#### INSTRUCTION:
Please recast the data below as a numbered list with one line per entry. Skip blank lines and leave the pictures out.

#### DATASET ENTRIES:
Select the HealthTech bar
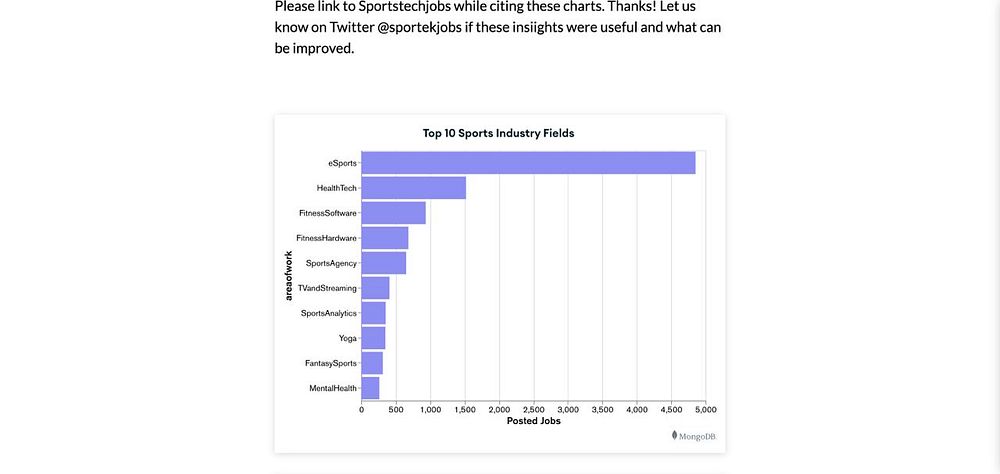The width and height of the screenshot is (1000, 474). click(413, 188)
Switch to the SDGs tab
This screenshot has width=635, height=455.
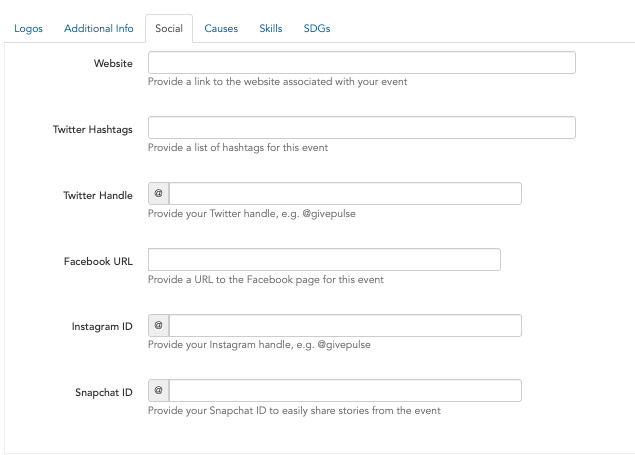(x=317, y=28)
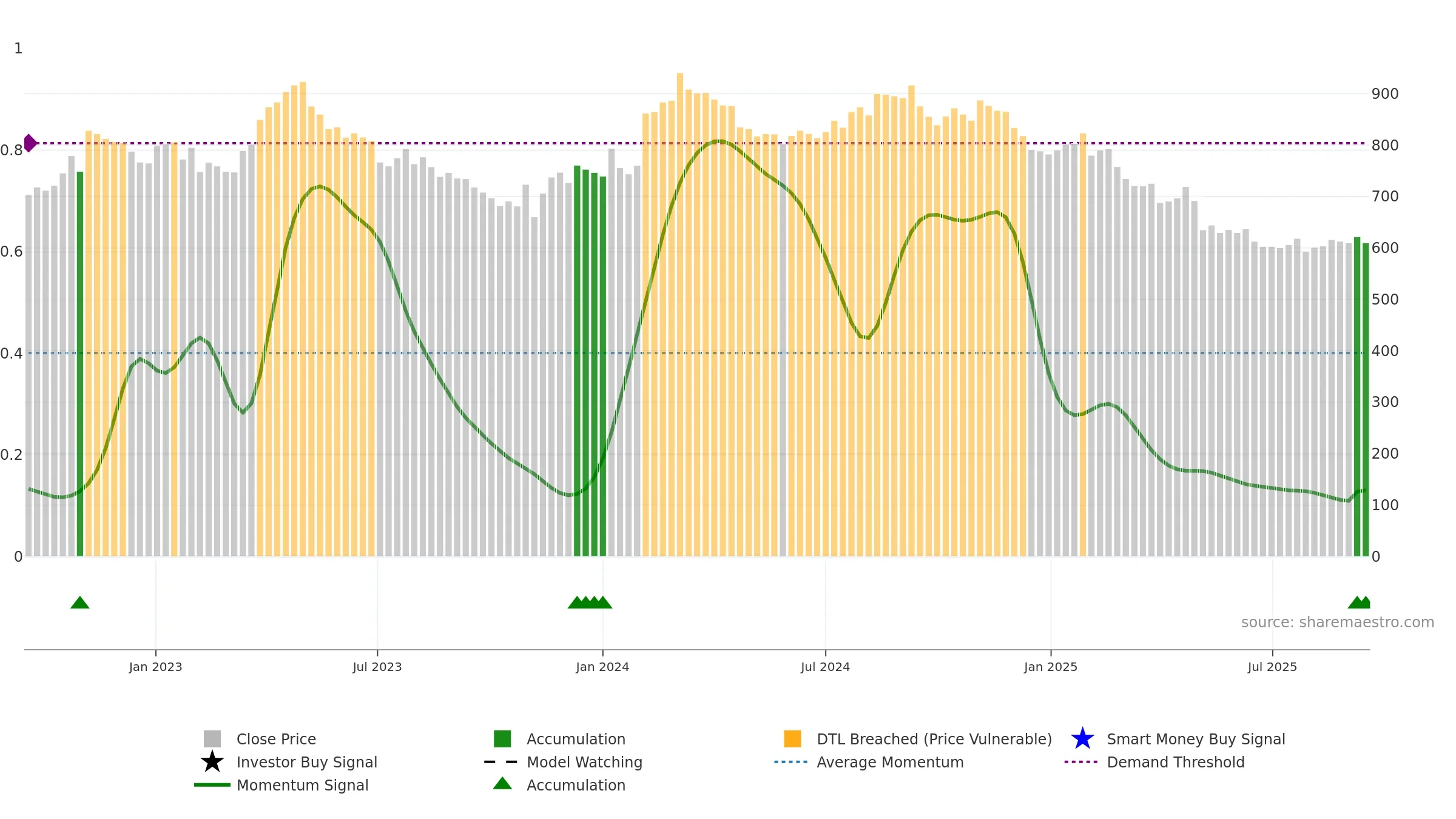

#### REPLY:
1. Select the HealthTech bar
2. The width and height of the screenshot is (1000, 474). click(413, 188)
3. Switch to the SDGs tab
4. This screenshot has width=635, height=455.
5. (x=317, y=28)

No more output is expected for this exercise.